Objetivo |
Reescribe, por favor, el tramo que va desde la línea que contiene "Image resolution: width=812" hasta la que contiene "The width and height of the screenshot is (1261, 415).", ambas incluidas, sustituyendo "Apply" por "Submit" y sin cambiar nada más.

**** Entradas mostradas ****

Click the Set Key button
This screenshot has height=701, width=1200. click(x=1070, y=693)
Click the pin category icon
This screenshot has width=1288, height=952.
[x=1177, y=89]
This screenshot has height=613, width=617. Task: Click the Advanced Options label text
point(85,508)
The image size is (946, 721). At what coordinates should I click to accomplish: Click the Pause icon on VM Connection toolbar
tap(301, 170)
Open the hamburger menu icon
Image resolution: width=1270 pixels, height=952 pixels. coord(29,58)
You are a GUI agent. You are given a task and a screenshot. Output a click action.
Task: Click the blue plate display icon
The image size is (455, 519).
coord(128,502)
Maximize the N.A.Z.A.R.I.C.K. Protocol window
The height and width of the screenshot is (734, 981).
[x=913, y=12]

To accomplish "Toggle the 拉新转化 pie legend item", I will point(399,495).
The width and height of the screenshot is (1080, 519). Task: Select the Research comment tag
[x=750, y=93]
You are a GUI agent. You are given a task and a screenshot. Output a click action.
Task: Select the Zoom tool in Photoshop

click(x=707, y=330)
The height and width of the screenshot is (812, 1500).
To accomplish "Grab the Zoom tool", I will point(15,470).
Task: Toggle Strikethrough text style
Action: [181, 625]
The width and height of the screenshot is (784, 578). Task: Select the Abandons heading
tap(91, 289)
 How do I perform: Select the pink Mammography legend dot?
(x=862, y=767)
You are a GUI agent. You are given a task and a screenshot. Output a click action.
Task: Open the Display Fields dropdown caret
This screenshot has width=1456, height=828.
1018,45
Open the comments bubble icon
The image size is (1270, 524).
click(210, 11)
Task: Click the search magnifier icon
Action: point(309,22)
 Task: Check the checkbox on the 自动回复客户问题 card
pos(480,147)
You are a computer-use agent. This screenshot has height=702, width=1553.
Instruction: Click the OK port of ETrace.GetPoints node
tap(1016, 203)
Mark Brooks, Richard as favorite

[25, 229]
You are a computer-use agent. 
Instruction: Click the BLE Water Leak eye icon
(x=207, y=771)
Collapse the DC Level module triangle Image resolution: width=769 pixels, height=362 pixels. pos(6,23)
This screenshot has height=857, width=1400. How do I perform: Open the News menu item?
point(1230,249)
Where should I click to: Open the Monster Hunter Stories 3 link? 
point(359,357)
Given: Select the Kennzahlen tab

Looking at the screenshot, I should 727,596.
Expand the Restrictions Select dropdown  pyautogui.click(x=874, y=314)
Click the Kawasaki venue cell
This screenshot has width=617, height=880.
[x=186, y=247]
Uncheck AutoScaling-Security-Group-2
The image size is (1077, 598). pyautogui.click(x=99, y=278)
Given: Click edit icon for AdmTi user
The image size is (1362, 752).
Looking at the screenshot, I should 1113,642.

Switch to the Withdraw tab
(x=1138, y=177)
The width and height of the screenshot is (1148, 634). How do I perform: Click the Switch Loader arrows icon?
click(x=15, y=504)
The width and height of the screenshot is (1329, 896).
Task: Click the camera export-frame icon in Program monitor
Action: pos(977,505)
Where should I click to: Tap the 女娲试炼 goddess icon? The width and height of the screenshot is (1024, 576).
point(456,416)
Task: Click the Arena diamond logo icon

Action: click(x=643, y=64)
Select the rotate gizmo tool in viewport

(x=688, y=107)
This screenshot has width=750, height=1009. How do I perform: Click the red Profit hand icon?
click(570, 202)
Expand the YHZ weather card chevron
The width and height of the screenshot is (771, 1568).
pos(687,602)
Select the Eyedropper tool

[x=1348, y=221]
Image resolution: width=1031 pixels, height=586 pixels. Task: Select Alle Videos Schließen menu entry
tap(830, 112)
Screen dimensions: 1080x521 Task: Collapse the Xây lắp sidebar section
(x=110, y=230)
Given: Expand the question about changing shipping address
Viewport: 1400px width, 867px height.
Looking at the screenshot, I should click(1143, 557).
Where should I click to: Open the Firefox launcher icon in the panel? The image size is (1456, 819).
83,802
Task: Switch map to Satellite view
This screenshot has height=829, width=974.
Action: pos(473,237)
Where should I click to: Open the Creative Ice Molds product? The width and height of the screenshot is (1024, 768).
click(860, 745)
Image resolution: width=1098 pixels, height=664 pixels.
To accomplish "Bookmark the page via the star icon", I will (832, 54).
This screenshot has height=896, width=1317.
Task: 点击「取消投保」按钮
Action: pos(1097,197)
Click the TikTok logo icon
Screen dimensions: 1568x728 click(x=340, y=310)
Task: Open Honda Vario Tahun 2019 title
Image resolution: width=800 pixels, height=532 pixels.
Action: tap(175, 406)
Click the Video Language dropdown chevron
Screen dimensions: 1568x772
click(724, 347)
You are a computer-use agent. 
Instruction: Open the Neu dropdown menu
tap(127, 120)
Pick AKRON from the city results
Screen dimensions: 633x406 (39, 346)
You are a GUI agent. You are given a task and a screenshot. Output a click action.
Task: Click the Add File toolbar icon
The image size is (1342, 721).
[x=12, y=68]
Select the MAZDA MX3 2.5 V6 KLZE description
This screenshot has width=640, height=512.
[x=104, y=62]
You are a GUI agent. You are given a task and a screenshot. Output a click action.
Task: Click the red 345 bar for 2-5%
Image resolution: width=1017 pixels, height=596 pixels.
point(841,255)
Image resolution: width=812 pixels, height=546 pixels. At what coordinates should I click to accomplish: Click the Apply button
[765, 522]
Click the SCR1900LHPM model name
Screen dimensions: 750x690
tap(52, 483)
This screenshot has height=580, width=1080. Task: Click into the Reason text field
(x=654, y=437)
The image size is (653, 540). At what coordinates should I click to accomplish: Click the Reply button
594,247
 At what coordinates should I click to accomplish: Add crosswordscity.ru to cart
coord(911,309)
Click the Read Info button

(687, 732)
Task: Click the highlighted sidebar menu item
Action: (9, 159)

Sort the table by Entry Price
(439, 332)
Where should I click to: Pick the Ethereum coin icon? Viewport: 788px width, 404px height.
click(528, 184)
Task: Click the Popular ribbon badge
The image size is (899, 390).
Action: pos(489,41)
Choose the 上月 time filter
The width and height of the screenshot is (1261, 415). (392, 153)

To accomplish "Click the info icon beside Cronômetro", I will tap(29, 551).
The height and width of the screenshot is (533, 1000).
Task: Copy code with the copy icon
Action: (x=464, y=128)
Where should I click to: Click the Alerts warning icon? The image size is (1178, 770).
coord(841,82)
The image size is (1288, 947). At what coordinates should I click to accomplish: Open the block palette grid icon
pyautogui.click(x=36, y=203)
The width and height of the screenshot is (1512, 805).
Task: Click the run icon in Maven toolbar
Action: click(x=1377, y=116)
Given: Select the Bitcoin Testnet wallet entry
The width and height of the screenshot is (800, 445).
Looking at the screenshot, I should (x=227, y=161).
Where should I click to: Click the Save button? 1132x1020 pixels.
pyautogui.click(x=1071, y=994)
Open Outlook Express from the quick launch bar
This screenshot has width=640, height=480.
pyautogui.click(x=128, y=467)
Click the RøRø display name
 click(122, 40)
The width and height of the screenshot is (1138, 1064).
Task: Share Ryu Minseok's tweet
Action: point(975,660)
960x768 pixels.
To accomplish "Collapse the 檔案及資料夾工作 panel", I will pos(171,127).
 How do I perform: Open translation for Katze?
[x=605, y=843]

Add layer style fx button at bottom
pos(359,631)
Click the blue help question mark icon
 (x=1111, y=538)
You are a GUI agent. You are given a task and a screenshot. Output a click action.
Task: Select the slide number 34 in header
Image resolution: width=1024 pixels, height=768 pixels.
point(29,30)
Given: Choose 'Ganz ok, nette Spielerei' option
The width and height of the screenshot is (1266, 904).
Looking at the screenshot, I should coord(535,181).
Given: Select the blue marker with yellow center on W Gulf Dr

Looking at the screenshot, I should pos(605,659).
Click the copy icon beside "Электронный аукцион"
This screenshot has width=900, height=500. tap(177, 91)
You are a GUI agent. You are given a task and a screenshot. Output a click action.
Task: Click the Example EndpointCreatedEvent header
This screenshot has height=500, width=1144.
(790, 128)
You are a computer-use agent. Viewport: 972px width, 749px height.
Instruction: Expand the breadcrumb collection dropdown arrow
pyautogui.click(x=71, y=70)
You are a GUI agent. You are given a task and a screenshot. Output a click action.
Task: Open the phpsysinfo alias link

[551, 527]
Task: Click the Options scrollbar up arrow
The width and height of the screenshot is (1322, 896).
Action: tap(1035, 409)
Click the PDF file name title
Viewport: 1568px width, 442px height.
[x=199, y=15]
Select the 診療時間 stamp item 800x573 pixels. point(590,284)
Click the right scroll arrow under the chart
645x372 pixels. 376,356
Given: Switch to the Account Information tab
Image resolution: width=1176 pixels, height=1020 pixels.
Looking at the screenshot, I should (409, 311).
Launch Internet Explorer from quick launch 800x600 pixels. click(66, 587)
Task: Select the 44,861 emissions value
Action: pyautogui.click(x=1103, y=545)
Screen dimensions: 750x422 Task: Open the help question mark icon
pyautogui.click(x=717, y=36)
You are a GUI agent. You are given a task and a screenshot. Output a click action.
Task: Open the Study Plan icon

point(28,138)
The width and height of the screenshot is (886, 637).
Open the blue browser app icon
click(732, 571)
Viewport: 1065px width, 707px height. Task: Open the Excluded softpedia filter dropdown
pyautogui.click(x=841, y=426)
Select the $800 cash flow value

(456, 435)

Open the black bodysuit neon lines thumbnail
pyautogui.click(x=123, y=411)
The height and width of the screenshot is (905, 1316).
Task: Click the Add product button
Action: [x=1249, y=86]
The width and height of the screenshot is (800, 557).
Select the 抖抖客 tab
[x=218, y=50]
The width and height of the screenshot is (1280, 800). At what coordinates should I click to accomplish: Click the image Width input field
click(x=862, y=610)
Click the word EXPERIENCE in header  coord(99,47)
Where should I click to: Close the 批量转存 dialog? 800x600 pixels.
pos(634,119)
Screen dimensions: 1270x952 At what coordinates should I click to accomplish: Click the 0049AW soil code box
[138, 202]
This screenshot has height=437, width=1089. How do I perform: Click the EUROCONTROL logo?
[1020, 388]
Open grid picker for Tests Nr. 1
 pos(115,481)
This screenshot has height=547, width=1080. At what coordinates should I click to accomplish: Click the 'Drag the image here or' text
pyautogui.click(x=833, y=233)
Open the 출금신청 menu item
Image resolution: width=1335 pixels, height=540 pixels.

****

Respuesta escrita |
Image resolution: width=812 pixels, height=546 pixels. At what coordinates should I click to accomplish: Click the Submit button
[765, 522]
Click the SCR1900LHPM model name
Screen dimensions: 750x690
tap(52, 483)
This screenshot has height=580, width=1080. Task: Click into the Reason text field
(x=654, y=437)
The image size is (653, 540). At what coordinates should I click to accomplish: Click the Reply button
594,247
 At what coordinates should I click to accomplish: Add crosswordscity.ru to cart
coord(911,309)
Click the Read Info button

(687, 732)
Task: Click the highlighted sidebar menu item
Action: (9, 159)

Sort the table by Entry Price
(439, 332)
Where should I click to: Pick the Ethereum coin icon? Viewport: 788px width, 404px height.
click(528, 184)
Task: Click the Popular ribbon badge
The image size is (899, 390).
Action: pos(489,41)
Choose the 上月 time filter
The width and height of the screenshot is (1261, 415). (392, 153)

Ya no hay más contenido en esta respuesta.